Elton Gallegly has changed all that. Gallegly, a California Republican, is the farce – er, force – behind H.R. 1534, a federal takings bill that the House passed by an eminently veto-able margin in early November.
Should Gallegly’s bill become law, virtually all local government control over land development would be eliminated. Written by developers and underwritten by the National Association of Home Builders Political Action Committee, the bill would allow a developer who can’t build a mini-mall on top of a bald eagle’s nest to bypass the local administrative process, as well as the state courts, and sue for compensation in federal court.
It would also play havoc with the concept of zoning, long an indispensable weapon in the local government arsenal.
This one-size-fits-all approach was born of the premise that Americans enjoy – or should enjoy – complete and unrestricted property rights, a notion that no court in the history of the United States has upheld. I might own the little spot of land upon which my house sits, but if I want to build a Putt-Putt course on it, my neighbors can (and will) have something to say about it.
This is something environmental groups have known for years. It is also something that has put them at odds with local government organizations from time to time. (Recently, for example, local government organizations fought against a proposal to limit federal road building subsidies for the logging industry. I guess who falls where in any environmental debate depends on whose snail darter is getting gored.)

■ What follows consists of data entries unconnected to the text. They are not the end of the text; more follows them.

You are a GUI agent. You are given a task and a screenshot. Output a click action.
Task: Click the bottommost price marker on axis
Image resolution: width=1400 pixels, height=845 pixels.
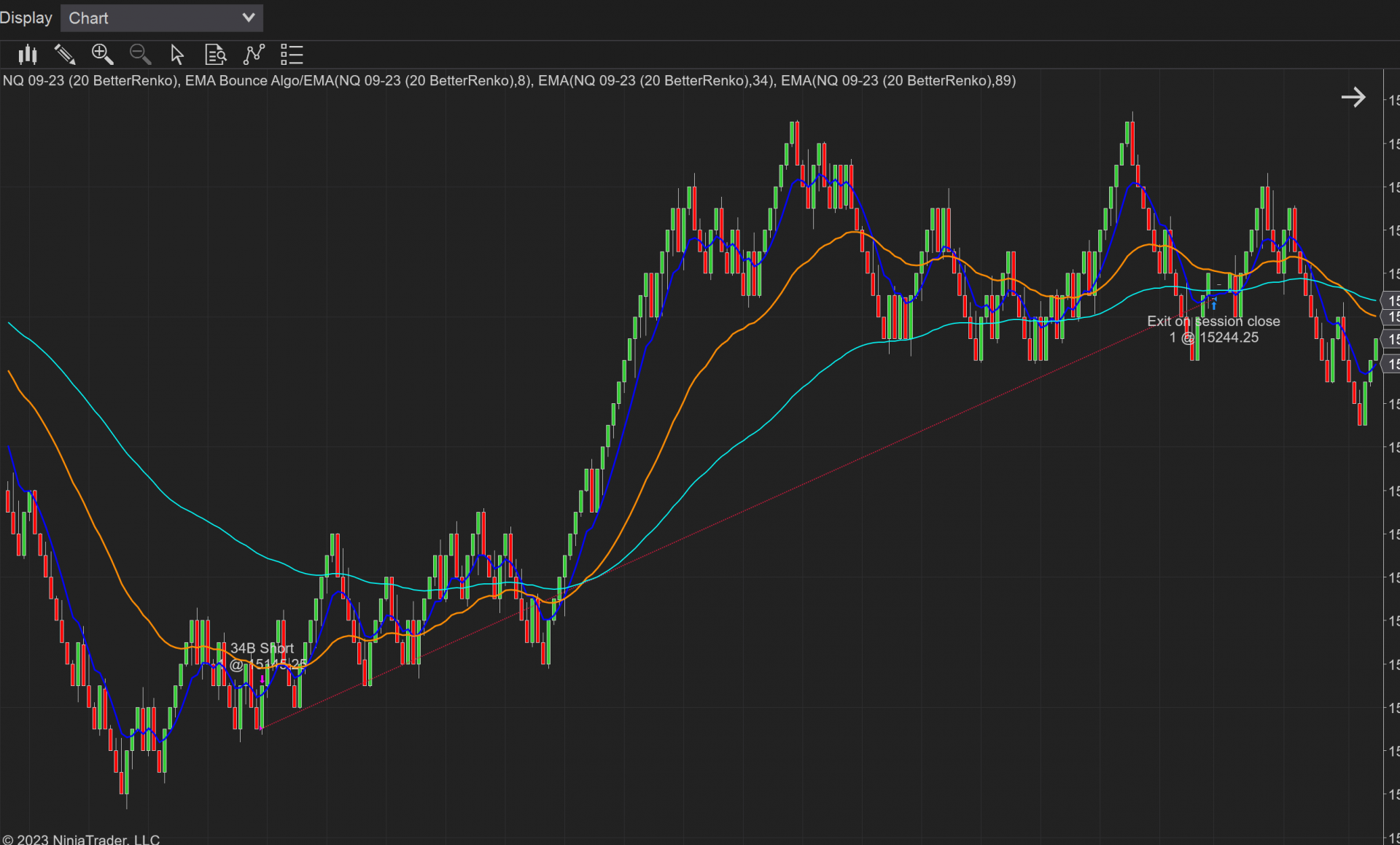[x=1391, y=364]
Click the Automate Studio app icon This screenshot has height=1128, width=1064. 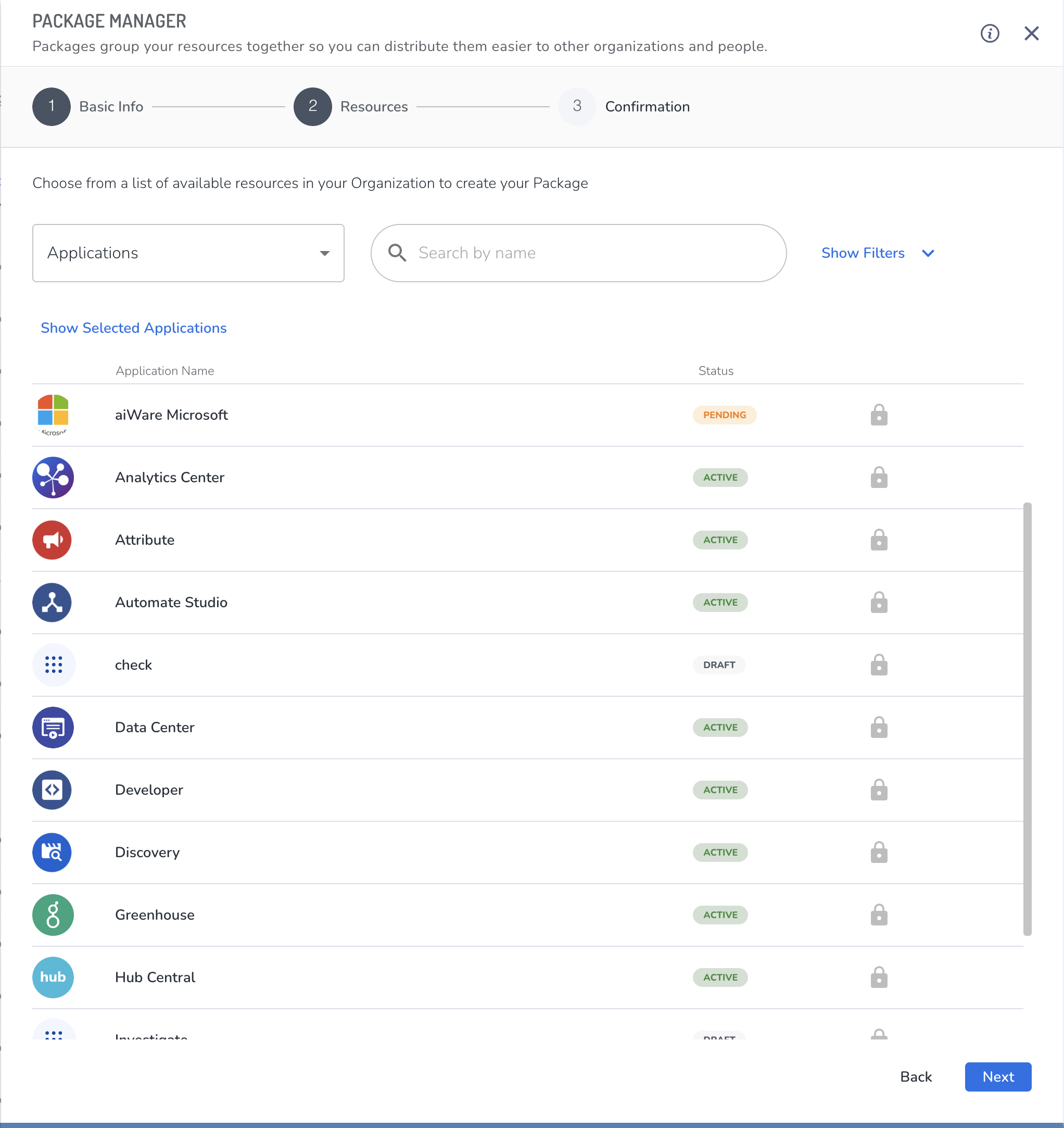[52, 602]
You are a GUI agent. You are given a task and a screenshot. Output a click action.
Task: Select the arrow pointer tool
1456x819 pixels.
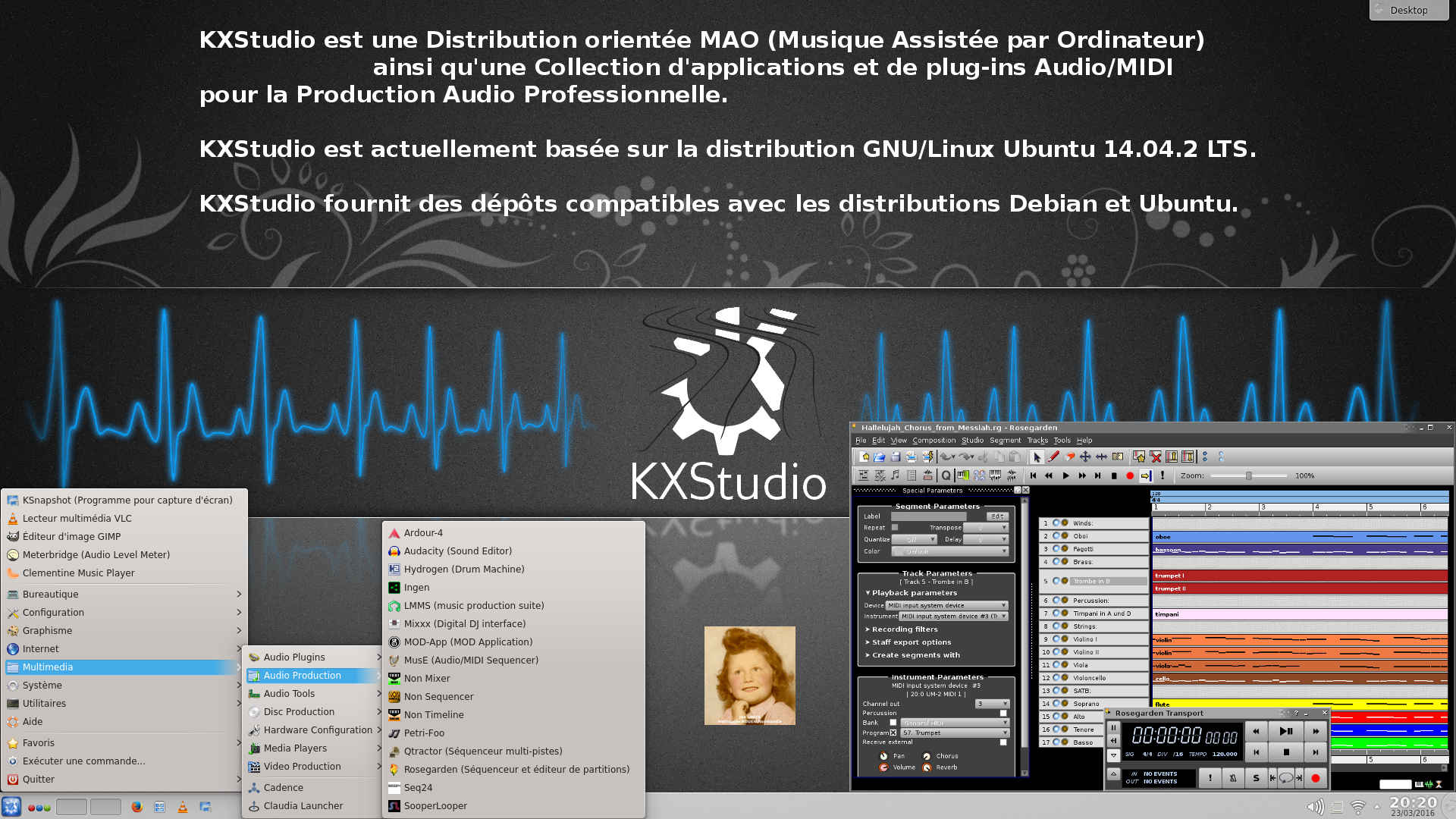1037,457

In environmental terms, the federal government has done some things well (the Endangered Species Act, the Clean Water Act, wetlands protection legislation). In effect, it has acknowledged that, while that swamp may belong to you, the wood stork it supports belongs to all of us.
This bill and its companions in the Senate represent a complete turnaround on the issue of federal-local relations, which had almost been getting to the gross-me-out, huggy-kissy stage since the passage of the unfunded mandates legislation. It is creating strange bedfellows, indeed.